[Dataset entries]
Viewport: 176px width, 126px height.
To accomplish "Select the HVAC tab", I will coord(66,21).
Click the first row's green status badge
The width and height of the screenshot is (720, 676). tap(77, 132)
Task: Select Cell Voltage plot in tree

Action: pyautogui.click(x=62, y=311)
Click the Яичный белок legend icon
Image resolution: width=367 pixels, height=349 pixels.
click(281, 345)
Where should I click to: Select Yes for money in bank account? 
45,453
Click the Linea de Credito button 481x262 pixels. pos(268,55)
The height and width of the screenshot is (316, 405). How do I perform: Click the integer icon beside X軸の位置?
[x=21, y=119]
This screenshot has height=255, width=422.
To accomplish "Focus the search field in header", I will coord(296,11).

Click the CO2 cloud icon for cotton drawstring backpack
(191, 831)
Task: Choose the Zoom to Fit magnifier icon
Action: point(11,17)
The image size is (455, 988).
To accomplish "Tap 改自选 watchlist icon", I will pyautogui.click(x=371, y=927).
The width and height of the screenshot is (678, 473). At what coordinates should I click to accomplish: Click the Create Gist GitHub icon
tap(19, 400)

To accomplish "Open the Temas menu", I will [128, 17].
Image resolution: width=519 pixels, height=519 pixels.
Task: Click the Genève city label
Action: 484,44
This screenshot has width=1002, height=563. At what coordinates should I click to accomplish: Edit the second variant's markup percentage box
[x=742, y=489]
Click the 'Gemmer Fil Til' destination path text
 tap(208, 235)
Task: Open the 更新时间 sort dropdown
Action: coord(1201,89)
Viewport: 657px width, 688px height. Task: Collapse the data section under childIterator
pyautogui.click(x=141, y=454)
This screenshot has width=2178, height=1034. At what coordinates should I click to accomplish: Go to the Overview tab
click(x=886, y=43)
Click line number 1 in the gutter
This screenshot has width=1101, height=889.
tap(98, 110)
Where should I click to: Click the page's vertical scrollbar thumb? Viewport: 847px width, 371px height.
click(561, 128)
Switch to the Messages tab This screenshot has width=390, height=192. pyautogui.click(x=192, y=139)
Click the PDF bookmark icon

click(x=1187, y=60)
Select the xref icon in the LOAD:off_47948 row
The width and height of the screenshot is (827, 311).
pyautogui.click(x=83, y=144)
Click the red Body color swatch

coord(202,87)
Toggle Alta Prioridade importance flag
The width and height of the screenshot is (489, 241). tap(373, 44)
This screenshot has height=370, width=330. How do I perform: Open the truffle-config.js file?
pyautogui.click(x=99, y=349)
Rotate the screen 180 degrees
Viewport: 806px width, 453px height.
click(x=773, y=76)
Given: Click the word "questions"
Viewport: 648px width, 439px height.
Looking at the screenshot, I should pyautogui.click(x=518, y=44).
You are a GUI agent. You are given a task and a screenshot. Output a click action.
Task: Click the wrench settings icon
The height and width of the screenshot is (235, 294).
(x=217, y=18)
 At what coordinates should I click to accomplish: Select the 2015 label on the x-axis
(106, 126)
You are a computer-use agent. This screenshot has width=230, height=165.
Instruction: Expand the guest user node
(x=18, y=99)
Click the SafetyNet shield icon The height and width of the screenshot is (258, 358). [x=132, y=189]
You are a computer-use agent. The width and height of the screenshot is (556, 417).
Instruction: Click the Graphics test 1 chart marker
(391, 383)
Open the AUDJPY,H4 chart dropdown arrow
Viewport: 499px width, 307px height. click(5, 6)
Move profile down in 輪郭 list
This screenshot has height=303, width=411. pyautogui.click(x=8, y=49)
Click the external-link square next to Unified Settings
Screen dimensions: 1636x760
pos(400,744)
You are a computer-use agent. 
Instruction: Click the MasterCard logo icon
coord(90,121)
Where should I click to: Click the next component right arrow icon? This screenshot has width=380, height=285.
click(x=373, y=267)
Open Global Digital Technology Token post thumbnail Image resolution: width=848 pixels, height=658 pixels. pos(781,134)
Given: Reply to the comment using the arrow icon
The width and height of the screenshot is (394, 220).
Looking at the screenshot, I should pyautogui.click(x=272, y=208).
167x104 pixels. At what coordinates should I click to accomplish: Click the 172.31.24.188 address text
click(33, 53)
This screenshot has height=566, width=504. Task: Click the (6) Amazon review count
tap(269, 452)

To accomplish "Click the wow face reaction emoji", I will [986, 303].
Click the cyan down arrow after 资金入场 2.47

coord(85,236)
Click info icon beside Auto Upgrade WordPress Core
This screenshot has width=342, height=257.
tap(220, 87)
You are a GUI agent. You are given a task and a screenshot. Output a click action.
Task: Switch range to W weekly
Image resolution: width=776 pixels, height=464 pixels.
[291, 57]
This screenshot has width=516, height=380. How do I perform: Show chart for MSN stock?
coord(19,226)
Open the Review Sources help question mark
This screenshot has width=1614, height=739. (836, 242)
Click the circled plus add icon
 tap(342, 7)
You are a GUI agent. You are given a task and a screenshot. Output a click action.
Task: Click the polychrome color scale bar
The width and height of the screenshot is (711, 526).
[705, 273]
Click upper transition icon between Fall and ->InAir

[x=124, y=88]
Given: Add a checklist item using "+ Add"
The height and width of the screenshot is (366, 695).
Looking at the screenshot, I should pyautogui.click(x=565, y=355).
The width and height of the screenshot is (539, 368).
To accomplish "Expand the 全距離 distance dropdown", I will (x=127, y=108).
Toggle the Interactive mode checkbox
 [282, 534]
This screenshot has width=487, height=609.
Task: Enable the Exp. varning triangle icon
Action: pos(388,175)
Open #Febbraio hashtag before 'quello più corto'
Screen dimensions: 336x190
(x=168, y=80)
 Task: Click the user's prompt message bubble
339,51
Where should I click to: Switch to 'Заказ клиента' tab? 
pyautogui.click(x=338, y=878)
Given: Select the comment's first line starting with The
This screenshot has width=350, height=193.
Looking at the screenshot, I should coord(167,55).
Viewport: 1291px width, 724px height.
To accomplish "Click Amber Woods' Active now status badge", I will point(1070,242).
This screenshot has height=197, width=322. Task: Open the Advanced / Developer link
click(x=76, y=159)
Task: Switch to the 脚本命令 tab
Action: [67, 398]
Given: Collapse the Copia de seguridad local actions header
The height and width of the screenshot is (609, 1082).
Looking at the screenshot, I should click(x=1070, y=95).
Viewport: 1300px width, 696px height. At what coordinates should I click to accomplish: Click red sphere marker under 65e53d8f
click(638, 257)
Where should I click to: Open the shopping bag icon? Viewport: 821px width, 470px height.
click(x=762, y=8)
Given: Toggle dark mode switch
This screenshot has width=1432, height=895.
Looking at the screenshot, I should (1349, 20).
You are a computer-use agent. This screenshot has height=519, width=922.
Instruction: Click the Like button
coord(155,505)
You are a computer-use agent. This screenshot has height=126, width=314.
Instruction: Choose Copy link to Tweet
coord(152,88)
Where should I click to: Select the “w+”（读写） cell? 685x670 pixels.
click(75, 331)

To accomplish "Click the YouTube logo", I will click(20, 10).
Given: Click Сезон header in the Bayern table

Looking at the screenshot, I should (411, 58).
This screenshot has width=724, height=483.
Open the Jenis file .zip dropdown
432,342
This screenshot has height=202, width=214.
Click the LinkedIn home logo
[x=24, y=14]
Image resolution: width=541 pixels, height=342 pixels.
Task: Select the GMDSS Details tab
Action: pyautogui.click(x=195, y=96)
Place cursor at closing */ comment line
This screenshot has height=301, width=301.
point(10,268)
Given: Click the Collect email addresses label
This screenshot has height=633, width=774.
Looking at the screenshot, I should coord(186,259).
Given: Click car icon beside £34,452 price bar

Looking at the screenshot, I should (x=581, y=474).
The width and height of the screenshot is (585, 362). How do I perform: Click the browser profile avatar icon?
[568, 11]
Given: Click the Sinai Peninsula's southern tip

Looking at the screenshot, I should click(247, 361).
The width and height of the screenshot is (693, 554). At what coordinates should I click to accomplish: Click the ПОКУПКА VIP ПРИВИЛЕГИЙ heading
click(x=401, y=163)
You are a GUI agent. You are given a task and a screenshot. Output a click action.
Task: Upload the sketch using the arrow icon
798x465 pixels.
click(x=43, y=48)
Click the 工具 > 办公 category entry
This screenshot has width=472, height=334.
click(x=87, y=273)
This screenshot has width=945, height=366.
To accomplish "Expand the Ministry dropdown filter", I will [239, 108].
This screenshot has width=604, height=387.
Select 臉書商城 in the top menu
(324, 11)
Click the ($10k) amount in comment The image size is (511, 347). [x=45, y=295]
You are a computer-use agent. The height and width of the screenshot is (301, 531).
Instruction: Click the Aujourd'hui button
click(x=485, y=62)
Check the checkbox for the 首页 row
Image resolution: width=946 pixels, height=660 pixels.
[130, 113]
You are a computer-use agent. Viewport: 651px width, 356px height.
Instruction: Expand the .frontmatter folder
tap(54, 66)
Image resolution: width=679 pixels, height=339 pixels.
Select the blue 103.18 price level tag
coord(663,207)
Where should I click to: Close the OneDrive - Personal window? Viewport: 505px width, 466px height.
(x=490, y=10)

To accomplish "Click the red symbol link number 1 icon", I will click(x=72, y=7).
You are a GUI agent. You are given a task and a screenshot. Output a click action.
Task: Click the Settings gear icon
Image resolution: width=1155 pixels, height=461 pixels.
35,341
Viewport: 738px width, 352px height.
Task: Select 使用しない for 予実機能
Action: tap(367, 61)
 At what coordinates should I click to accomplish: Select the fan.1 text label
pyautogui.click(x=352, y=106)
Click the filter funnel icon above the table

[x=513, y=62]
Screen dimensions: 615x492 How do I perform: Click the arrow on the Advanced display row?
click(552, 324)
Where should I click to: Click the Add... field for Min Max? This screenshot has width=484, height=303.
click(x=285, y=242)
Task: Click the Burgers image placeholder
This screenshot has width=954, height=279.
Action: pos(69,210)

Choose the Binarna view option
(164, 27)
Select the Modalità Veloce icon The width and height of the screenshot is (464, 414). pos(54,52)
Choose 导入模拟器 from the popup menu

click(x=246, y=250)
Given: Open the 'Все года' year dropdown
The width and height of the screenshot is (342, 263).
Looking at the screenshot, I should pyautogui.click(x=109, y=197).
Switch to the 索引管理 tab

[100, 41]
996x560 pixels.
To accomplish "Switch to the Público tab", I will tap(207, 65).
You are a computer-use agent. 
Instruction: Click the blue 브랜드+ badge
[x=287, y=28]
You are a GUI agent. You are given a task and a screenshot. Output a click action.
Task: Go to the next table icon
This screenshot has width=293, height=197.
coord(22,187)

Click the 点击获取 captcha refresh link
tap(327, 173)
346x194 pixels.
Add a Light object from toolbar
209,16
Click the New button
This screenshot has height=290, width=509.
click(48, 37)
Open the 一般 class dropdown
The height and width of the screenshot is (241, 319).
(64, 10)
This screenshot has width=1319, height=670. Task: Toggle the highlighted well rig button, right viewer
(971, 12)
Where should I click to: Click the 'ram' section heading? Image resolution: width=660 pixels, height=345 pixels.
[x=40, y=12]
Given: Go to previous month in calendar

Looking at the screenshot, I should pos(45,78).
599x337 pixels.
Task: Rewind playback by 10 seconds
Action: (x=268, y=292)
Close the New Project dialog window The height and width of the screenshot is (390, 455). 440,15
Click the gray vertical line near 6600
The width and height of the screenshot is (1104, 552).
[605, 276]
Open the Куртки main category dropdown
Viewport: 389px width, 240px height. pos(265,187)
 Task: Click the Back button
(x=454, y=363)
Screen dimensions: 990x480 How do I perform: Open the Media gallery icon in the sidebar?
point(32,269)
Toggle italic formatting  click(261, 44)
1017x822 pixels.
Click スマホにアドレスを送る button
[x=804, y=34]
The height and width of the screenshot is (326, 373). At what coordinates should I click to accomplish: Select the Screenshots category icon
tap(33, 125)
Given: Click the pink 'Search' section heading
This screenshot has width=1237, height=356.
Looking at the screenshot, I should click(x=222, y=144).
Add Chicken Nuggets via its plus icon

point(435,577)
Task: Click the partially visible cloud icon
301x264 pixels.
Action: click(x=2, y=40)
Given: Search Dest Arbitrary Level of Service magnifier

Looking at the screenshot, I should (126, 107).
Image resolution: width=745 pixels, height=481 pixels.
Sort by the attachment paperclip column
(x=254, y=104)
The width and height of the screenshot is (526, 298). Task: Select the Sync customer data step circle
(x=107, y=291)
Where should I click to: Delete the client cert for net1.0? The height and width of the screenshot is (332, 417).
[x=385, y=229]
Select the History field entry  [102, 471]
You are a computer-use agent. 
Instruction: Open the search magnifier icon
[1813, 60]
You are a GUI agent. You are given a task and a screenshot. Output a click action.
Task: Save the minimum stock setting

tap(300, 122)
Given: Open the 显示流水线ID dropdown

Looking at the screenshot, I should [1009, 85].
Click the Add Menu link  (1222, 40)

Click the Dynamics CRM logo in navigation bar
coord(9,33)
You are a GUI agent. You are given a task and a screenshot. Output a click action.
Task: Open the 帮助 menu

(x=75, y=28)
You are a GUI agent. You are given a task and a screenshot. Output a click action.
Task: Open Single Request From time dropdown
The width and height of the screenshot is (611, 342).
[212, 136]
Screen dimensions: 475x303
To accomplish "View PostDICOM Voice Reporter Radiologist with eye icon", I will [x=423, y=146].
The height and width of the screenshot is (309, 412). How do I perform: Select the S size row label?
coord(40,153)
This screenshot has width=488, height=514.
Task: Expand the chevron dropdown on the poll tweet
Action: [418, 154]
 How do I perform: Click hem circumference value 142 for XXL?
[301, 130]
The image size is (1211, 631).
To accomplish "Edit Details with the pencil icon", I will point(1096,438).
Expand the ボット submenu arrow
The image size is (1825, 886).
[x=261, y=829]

* _EXERCISE INSTRUCTIONS_: For the data shown above, give the number of lines where the word "using" appears, and nothing else.

* _WRITTEN ANSWER_: 3